**SELECTED TEXT**
# No idea what to do with her ears - help?



## Pennykeating (Mar 4, 2015)

This is our baby girl Timber. she just turned 5 months old. Her ears have been going up and down, but mostly down. Not planning on taping or gluing - we have two other dogs and they would chew it right off her lol - she is very good tempered and all three dogs love to roll around and play. She is teething like crazy right now, just found 2 of her teeth on the rug after she was chewing her bone. Husband and I are just wondering - is there still a chance her ears will stand up? 90% of the time they are still down!


----------



## GatorDog (Aug 17, 2011)

Pushing 6 months, I would personally consider helping them stand with some sort of secondary support. Could your breeder help you?


----------



## Pennykeating (Mar 4, 2015)

cant tape - cant glue. Was just hoping for them to stand. If we were to glue or tape, the other two dogs would eat it right off her when we aren't home!


----------



## Jayfeather (Dec 28, 2014)

My dog's ears were just like that at 5 months. You can wait and see, but I made the mistake of waiting until about 6 1/2 to 7 months to tape them. He just turned 1, and his left ear is still floppy, still taped. If there's any chance, maybe you could tape or glue them and keep her crated when you can't supervise? Personally that's what I would do, but if it's really not possible you can wait and see.


----------



## SuperG (May 11, 2013)

ear forms.....investigate those if you haven't already....completely inside the ear....perhaps you could spray some nasty bitter stuff on the ear forms as well...just to make sure the other dogs leave them alone.

[ame]http://www.amazon.com/Support-Forms-Skin-Glue-Place/dp/B00J9VI5L2[/ame]

Bitter Flavor Sprays and other Taste Deterrents for Pets

SuperG


----------



## Puppypawzx (Nov 12, 2014)

I think it's very possible, but they might need some help. I think they'd stand fer' sure if you taped/glued them up. But if you don't have the time to do that, and you don't really care if they stand or not than it's not a big deal. They may stand in time, they may not.


----------



## GSD2 (Jan 27, 2012)

My dogs ears were late in standing, as well. I was told if they were standing at any point in time they will very likely be fine. Puppy ears often fall while they are teething. They are big heavy ears, I hear that giving good chew bones strengthen the muscles that help the ears stand. Good luck, he is adorable.

**WORK TO DO**
**A)** Answer these questions from the forum thread about the puppy's ears, each on its own line:
(i) How old is Timber?
(ii) What did the owner find on the rug after Timber chewed her bone?
(iii) At what age did Jayfeather tape the ears of the dog described in that reply?
**B)** Write out the passage of the forum thread about the puppy's ears that begins at the words "My dog's ears" and stops after "wait and see.".
**C)** Summarize the forum thread about the puppy's ears in two sentences.
The material comes from a separate source and is unrelated to the forum thread.

**AVAILABLE DATA**
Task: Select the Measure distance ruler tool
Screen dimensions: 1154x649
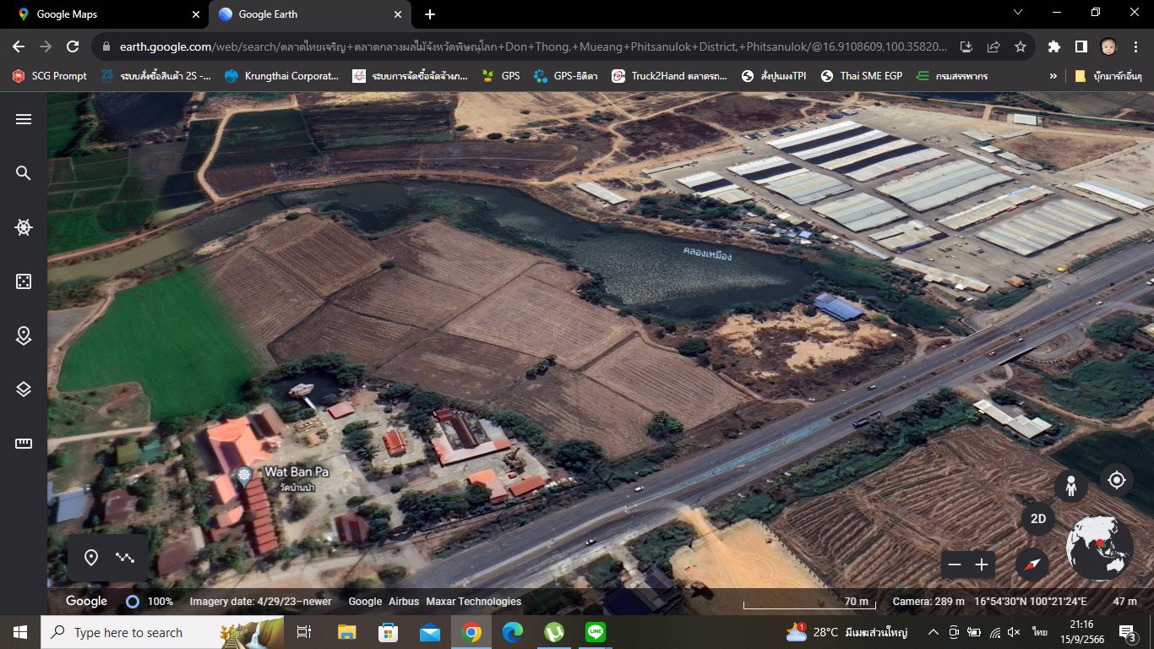Action: [x=24, y=444]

**TASK-BY-TASK OUTPUTS**
**A)**
(i) Five months old.
(ii) Two of her teeth.
(iii) About 6 1/2 to 7 months.

**B)**
My dog's ears were just like that at 5 months. You can wait and see, but I made the mistake of waiting until about 6 1/2 to 7 months to tape them. He just turned 1, and his left ear is still floppy, still taped. If there's any chance, maybe you could tape or glue them and keep her crated when you can't supervise? Personally that's what I would do, but if it's really not possible you can wait and see.

**C)** An owner asks whether the ears of Timber, a five-month-old puppy whose ears are mostly down, may still stand, and says taping or gluing is ruled out because the two other dogs would chew it off. Replies suggest supporting the ears with tape, glue, or ear forms sprayed with a bitter deterrent, while others say the ears may stand in time and that puppy ears often fall during teething.